Oregon News·via OHA

Governor Kotek Secures $25M to Prevent Rural Maternity Care Deserts

Governor Tina Kotek directed $25 million to stabilize maternity services at Oregon's most vulnerable rural hospitals, responding to an accelerating wave of labor and delivery unit closures across the state. The funding splits into two channels: $15 million in direct stabilization payments to smaller rural hospitals (under 50 beds) and $10 million supporting larger hospitals through enhanced DRG rates within CCO funding formulas.

The urgency is real. Rural maternity unit closures have been accelerating nationwide, and Oregon is no exception. When a labor and delivery unit closes, families face longer travel distances for prenatal care and delivery — research consistently shows that outcomes worsen as drive times increase. The closures are driven by a familiar combination: workforce shortages (OB-GYNs, certified nurse midwives, and L&D nurses are exceptionally difficult to recruit to rural areas), rising malpractice costs, and patient volumes too low to sustain 24/7 staffing.

The $25 million is stabilization, not transformation. It buys time for the most at-risk facilities to maintain services while the state works on longer-term workforce pipeline strategies. The under-50-bed threshold for the $15 million direct payments targets the smallest hospitals — the ones most likely to close maternity services next without intervention.

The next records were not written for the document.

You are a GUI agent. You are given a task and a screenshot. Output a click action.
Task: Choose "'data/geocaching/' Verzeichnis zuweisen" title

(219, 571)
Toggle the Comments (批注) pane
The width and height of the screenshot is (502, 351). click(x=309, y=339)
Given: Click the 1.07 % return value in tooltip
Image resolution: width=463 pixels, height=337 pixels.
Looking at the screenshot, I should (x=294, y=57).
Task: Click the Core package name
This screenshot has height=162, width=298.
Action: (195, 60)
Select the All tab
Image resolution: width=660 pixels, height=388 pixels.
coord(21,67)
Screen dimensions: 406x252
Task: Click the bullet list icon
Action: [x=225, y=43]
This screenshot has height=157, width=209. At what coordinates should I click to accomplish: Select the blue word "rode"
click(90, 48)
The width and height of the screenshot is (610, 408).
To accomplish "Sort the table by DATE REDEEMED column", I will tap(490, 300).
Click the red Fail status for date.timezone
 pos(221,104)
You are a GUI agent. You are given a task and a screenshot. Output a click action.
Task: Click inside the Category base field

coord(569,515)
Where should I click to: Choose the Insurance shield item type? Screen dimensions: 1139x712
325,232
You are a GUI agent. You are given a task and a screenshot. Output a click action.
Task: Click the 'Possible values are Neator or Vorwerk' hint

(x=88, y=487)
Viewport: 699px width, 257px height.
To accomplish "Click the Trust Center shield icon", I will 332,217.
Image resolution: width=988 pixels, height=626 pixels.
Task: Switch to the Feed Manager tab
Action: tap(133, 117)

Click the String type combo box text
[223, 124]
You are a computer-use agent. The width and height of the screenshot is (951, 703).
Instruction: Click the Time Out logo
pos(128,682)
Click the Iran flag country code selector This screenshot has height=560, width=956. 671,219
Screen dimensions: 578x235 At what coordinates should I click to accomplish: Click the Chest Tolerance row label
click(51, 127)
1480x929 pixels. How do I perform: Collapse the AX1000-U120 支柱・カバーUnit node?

What this means for your practice: Maternity care closures are a canary in the coal mine for broader rural health system strain. Dental practices in rural Oregon operate in the same workforce-constrained, volume-challenged environment. The state's willingness to deploy $25 million in emergency stabilization signals commitment to rural healthcare infrastructure — but it also confirms how close some rural systems are to tipping points. If your practice is in a rural community where the local hospital is under financial pressure, the ripple effects of any service reductions will affect your patient base and referral networks.